Noch vor einem Jahr galt Georg Funke als langweiliger Banker. Mittlerweile steht der ehemalige Vorsitzende der Hypo Real Estate für einen Berufsstand, der dramatisch an Ansehen verloren hat.

Am Dienstag, den 16. Dezember steht die Polizei in Georg Funkes Wohnung. Die Beamten haben einen Durchsuchungsbeschluss dabei. Der Vorwurf: Marktmanipulationen und falsche Darstellungen nach dem Aktiengesetz.

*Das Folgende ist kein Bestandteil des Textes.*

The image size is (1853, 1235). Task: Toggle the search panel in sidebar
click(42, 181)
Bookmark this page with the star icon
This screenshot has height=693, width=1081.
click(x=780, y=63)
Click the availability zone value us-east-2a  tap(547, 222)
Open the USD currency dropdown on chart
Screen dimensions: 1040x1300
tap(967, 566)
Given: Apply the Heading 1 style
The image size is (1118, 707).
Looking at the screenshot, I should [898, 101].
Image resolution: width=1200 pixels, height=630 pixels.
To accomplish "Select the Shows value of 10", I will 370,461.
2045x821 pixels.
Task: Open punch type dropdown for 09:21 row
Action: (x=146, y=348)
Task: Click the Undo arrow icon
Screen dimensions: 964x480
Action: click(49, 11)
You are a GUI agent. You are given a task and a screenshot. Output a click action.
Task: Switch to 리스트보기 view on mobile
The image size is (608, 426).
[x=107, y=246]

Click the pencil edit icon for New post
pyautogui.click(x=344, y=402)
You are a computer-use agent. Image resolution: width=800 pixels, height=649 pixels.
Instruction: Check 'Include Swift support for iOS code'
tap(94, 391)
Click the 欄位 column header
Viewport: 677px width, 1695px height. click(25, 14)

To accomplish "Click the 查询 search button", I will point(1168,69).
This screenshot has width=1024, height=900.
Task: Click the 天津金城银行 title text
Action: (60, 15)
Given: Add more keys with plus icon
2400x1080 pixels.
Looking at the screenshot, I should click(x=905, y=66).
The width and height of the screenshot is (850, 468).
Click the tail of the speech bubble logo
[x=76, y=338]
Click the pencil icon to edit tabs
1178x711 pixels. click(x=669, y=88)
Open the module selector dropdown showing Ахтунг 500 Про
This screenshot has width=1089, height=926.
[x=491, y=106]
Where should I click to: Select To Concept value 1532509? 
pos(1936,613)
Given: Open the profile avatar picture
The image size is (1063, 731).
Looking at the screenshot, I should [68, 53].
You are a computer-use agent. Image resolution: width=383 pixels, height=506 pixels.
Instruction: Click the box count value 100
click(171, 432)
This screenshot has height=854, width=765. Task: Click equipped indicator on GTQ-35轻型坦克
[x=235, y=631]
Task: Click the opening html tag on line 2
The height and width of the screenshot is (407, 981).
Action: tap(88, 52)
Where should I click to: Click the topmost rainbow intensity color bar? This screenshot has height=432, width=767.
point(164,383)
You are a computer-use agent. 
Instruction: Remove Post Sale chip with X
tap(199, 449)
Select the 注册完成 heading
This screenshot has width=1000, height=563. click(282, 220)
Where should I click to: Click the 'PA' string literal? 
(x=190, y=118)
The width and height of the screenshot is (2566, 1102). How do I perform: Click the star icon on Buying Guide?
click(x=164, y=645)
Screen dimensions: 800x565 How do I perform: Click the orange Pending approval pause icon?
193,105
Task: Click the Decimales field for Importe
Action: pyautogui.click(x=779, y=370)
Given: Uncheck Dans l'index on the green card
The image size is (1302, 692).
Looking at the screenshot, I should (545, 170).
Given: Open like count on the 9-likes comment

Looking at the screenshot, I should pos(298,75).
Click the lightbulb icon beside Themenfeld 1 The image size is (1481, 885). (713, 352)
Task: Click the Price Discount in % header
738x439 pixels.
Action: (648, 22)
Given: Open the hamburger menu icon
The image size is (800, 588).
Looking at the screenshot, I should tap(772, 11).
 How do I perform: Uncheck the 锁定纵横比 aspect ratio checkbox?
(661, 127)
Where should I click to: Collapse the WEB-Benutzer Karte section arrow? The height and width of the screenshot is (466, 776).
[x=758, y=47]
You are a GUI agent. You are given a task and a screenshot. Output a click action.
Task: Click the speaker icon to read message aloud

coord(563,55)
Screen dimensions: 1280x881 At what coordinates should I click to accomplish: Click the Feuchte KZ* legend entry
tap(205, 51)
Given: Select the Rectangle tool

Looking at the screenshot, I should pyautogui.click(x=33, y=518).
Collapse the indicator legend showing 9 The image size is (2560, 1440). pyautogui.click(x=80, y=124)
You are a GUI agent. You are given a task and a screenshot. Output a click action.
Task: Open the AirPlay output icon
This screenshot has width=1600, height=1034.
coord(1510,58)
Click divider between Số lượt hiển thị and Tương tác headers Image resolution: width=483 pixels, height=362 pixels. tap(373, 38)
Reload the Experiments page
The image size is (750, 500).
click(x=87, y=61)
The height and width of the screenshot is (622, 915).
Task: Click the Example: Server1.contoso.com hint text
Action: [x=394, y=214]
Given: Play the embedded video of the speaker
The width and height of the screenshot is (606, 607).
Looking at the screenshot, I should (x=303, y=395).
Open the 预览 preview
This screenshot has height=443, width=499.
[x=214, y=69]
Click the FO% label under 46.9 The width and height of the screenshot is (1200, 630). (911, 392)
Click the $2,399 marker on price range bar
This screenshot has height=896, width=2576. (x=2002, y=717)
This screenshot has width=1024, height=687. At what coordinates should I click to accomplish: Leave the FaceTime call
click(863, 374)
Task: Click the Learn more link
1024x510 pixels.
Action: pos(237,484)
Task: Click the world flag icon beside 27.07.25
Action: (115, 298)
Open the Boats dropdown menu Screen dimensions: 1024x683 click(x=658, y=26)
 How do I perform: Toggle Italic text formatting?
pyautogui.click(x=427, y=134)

Es ist der vorläufige Tiefpunkt eines Jahres, das für Georg Funke kaum schlechter hätte laufen können. Ende 2007 ist er noch ein normaler Banker. In der Fachwelt gelobt und geschätzt - in der Öffentlichkeit weitgehend unbekannt. Partys und Glamour sind seine Sache nicht. Er führt eine Bank, die zwar zu den 30 größten börsennotierten Unternehmen des Landes gehört, für das sich aber kaum jemand interessiert. Die Hypo Real Estate in München, kurz: HRE. Das Unternehmen, das vor allem Gewerbeimmobilien finanziert, gilt selbst in der Bankenszene als langweilig. Auch der Kauf des Staatsfinanzierers Depfa im Sommer 2007 bringt nicht gerade Wall-Street-Flair in den Konzern. Denn die Depfa ist vor allem durch ihre Pfandbriefe bekannt. Ein Geschäft "mit ganz geringem Risiko", wie Funke damals sagt.

Auch durch die seit Juli 2007 tobende Finanzkrise scheint der stoische Westfale Funke seine Hypo Real Estate sicher zu lotsen. Am 7. November 2007 präsentiert er in München Geschäftszahlen und sieht die Bank "voll auf Kurs". Sie sei aus der Krise an den Märkten "gestärkt hervorgegangen", tönt der Bankchef.

Funkes Absturz vollzieht sich in Raten. Erste schwere Kratzer bekommt sein Image am 15. Januar. Der selbst bewusste Manager muss einräumen, dass seine Bank 390 Millionen Euro auf US-Wertpapiere abschreiben wird. In diesen Zeiten eigentlich kein dramatischer Betrag. Die Deutsche Bank etwa hat schon Milliarden in den Wind schreiben müssen. Doch das Vertrauen der Anleger ist mit einem Schlag weg: Funke habe die Anleger "aufs schlimmste belogen", schäumt ein Analyst. Der Aktienkurs bricht um 35 Prozent ein und reißt die anderen Werte im Aktien index Dax mit sich. Es ist der Beginn eines dramatischen Verfalls.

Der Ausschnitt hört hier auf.